Deciphering BVDV entry by targeted functional genomics

Bovine viral diarrhea virus (BVDV) is an important, notifiable animal pathogen causing amongst others - reproductive failure and immunosuppression in cattle. It is a small virus (50nm diameter) with a lipid envelope and is distantly related to Hepatitis C virus and Flaviviruses. BVDV enters cells by interacting with cellular surface proteins. Subsequently, it is taken up by the cell and releases its genetic material after fusion with the host cell membrane in the endosomal compartment. While some factors relevant for BVDV entry, such as clathrin, CD46 and ADAM17, have been identified, lots of pieces are still missing to completely understand the interactors and events involved in BVDV entry. To identify novel factors required for BVDV entry and to understand the mechanism of virus entry, this project employs state of the art CRISPR-CAS9 technology. Using this approach, we can inactivate (knock-out) specific genes in bovine cells and assess the effect of such a knock - out on the survival after infection with a BVDV that is able to kill its host cells. By checking several genes preselected based on already available evidence in parallel, we can screen for promising candidates whose knock-out inhibits BVDV infection.
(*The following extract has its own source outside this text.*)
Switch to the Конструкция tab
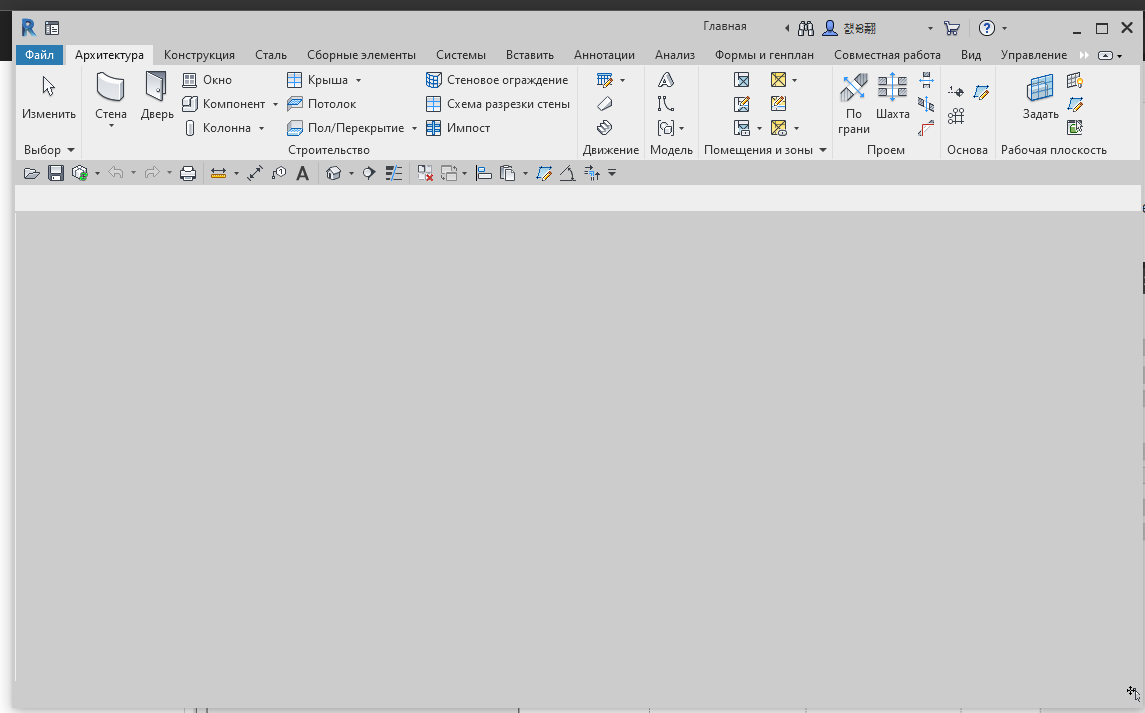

Once such candidates are identified, their exact role in BVDV entry will be determined by different biochemical, cell biological and imaging methods. With this new evidence, we can - bit by bit - fill the knowledge gaps associated with BVDV entry. The knowl edge gained within this project will greatly advance our understanding of mechanisms of virus infections and support the breeding of disease resistant animals and the optimization of treatment and prevention strategies.